Outside of kayfabe, it is perfectly self-evident that the real reason Jon Moxley moved up the rankings is because they needed him to—because Moxley fit with the plan to crown an interim Champion and Wardlow did not.


However, within kayfabe, that leaves a question, which I prefer to treat as two questions, separately:

  • If we assume that the top four competitors in the rankings released in the afternoon of June 1 had a paper-thin margin between them, is there any reasonable case to be made that the results of matches Wednesday evening could have led to the fourth-ranked contender, Jon Moxley, overtaking the top three: Hangman, Cole, AND Wardlow?

  • Promotional considerations aside, would Jon Moxley genuinely be the #1 contender in AEW men's singles based solely on wins, strength of schedule, and maths? And if not, how far off is he, and who would be the rightful contender?

Regarding the first: Wednesday night, Jon Moxley had a major singles win in the main event of the show. Adam Cole did not have a singles match, and the former champion did not appear at all. So it is perfectly logical that if they had been barely ahead of Moxley he might have overtaken them. Wardlow, however, also had a singles win on Dynamite. Now it's possible that simply winning in a main event is worth more. But could strength of schedule explain the difference?


Below is a bar chart showing the strength of schedule of Moxley's opponent, Daniel Garcia:

This plot shows Garcia has had numerous uniformly unsuccessful upset attempts against competitors in the top three subtiers. And nothing but success against a wide range of wrestlers at a lower level than that.
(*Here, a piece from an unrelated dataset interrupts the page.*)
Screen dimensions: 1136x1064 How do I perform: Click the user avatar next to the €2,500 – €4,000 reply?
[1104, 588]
Below is the same plot, but for Wardlow's opponent. JD Drake:

This shows that the match with Wardlow was Drake's only attempt at an S-ranked competitor, and that he has had one or two singles attempts against a wide range of tiers, but all unsuccessful with the sole exception being against a completely winless opponent.
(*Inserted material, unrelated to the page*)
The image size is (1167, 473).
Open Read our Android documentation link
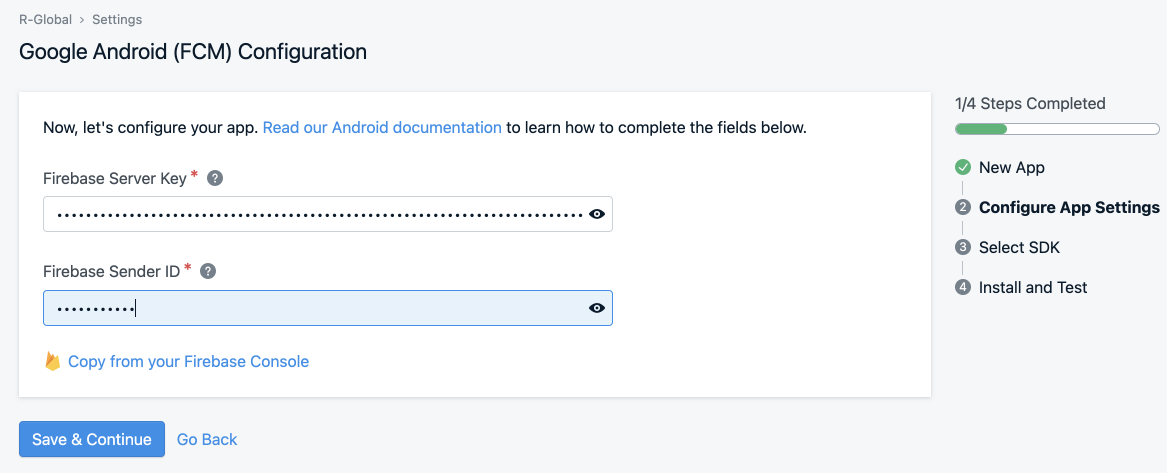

I think it's clear that Garcia was the much more valuable of the two wins, so it's not unreasonable that if we take the validity of the June 1 ranks as a given, the June 3 ranks could follow based on Dynamite results without stretching logic too thin.


But if we don't start with any such assumption. who would the real top contenders be, based just on results and math?
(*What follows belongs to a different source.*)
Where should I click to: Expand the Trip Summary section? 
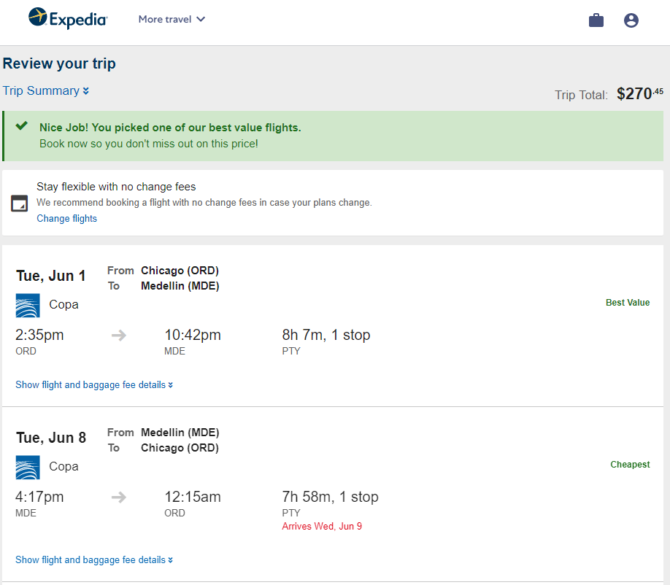click(46, 91)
Before Double or Nothing, when Hangman was still champion, these are the rankings based on my system:

Other than CM Punk, none of the top ranks should have been based on my system, although, Mox and Cole are significantly more justifiable than Nese and Lethal.


And here are my rankings from after Punk put Hangman's reign to sleep:

Now, the official ranks and my version are far more in line, with complete agreement who the top three should be, if not the exact order.


Finally my rankings including the June 1 Dynamite:

So, even though a case could be made that Moxley's Wednesday win was better than anything his competitors did, per my system, it would not have been enough to make a difference, because Mox already has a record of beating guys as good or better than Garcia, so we don't learn anything new about his competitive level from that win.


By my Tier system. the former champion would still be the top contender. Or, if you disqualify him from top contention due to having just lost it, then Wardlow. So my system and the official would have agreed on that much on Wednesday, but no longer on Friday!


There's not much way I can see the official rankings being derived from real math, for the most part, but most of it is close enough that one can suspend belief if one tries. Other than outliers such as Jay Lethal that make no sense at all, which I think can safely be chalked up to kayfabe corruption on the part of whatever kayfabe governing body one imagines to be in charge of them!